VI. Sikhs in America Today
Present-day Punjab is suffering from an economic collapse, environmental degradation, a major drug epidemic, and decades of political violence carried out with impunity.[142] Farmers in rural villages make up over half of Punjab’s workforce.[143] But Punjab’s agricultural sector—“the linchpin of its economy”—is failing.[144] Economic collapse has triggered an epidemic of farmer suicides[145] driven by poverty and debt.[146] It has also coincided with increased immigration of Sikhs to the U.S. and Canada, beginning in the early 2000s.[147]
With the agricultural sector in decline and unemployment a pervasive problem, many young Punjabi men have turned to drugs.[148] Drugs are widely available in Punjab due to its geographic proximity to Afghanistan and Pakistan and its position along major drug trafficking routes.[149] As a result, drug consumption in Punjab is triple the national average.[150] To make matters worse, the legacy of violence committed against Sikhs exacerbates the deplorable economic conditions they face. Political repression of Punjabi Sikhs suspected of being separatists continues to this day and can still result in detention, torture, and disappearance. As a result, many Sikhs have sought asylum[151] in other countries, including the United States, based on religious persecution in India.
Sikh detainees in the Mesa Verde Detention Facility in Bakersfield, California—an immigrant detention facility—told volunteer, Simran Singh, that they sought asylum because they faced religious and political persecution in Punjab.[152] Their families often supported minority, religious parties that the majority aimed to suppress.[153] In seeking asylum in the United States, however, Sikhs have faced new forms of persecution.
Simran Singh began visiting the Mesa Verde Detention Facility in 2016, when he learned that the facility detained Sikh people who did not have access to religious services.[154] Determined to meet detainees’ needs, Simran brought supplies including Punjabi-language newspapers, books, and gutke (prayer books).
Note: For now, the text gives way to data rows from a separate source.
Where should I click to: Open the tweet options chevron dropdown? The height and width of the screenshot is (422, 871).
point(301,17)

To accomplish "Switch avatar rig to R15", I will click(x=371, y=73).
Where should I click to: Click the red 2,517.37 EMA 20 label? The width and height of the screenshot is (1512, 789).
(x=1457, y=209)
It took Simran about a month to convince the the facility to let him provide certain religious items, like kare (one of the five articles of faith) and dastaaran (turbans) for Sikhs to wear, and parshaad (sacred offering) for them to eat, because detention facility officials perceived these items as security risks.[155] Sikh detainees had raised significant concerns, in particular, about the food in the detention center. Because the facility provides few vegetarian options, Sikh detainees and other detained groups who adhere to a vegetarian diet are not given much to eat.[156]
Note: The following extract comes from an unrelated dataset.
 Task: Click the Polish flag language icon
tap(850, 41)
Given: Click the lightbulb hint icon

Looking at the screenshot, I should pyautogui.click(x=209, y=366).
Realizing that detained Sikhs across California did not have access to religious necessities, Simran and other Sikh volunteers traveled to the Imperial Regional Detention Facility (Calexico) in November 2017 to hold a divaan (religious service). The volunteer group was told that, among the roughly 600 detainees at Calexico, about half were of Indian descent and most were Sikh. Yet, this was the first time the detention facility held a divan, and it required a lot of organizing with the warden and chaplain. For example, the group brought cloth for turbans but, initially, the facility refused to allow it because of the size of each cloth. Volunteers were restricted to providing only one meter of cloth per detainee but, after lengthy discussions, Simran and the other volunteers gained permission to give each detainee two meters of cloth. By comparison, the average meterage of turbans is between four to six meters, with five meters being the most common.[157]
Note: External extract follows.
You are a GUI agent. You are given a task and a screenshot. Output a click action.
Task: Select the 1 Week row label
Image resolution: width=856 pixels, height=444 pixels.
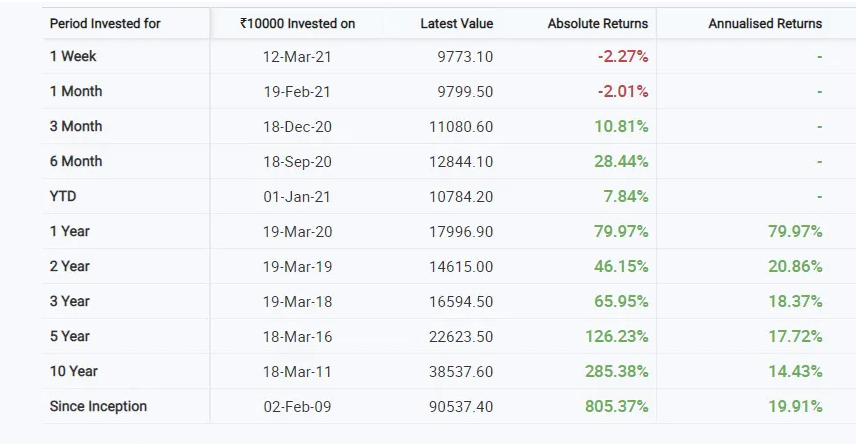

About half of the Sikhs that Simran met, at multiple California detention centers, were detained while crossing the U.S.-Mexico border. The other half had overstayed their visas and were detained because of their criminal records. Most told Simran that they do not receive updates on the status of their criminal cases, if any, and live in constant fear of deportation.[158] That fear is compounded by the fact that U.S. Immigration and Customs Enforcement (ICE) routinely allows Indian consulate officials to visit nationals of their country in ICE detention.[159] For Sikh detainees, this means visits from government officials of the very country that prompted or influenced them to migrate.[160]
The issues of religious persecution that Simran has seen in immigration detention facilities are echoed in a complaint filed by the American Civil Liberties Union in August 2018, on behalf of Sikh detainees.[161] The complaint concerns the Federal Correctional Institution Medium II (“Victorville”), a high-security, federal prison holding undocumented immigrants.[162] It describes how the prison has inhibited Sikh detainees’ freedom of religion by refusing to provide religious services, ignoring religious dietary needs, severely impeding the possession and wearing of turbans, and denying access to religious texts.[163] Because the facility does not offer meals that comport with Sikhs’ religious obligations, Sikh plaintiffs “have been forced to go hungry to avoid food that violates their religious beliefs.”[164]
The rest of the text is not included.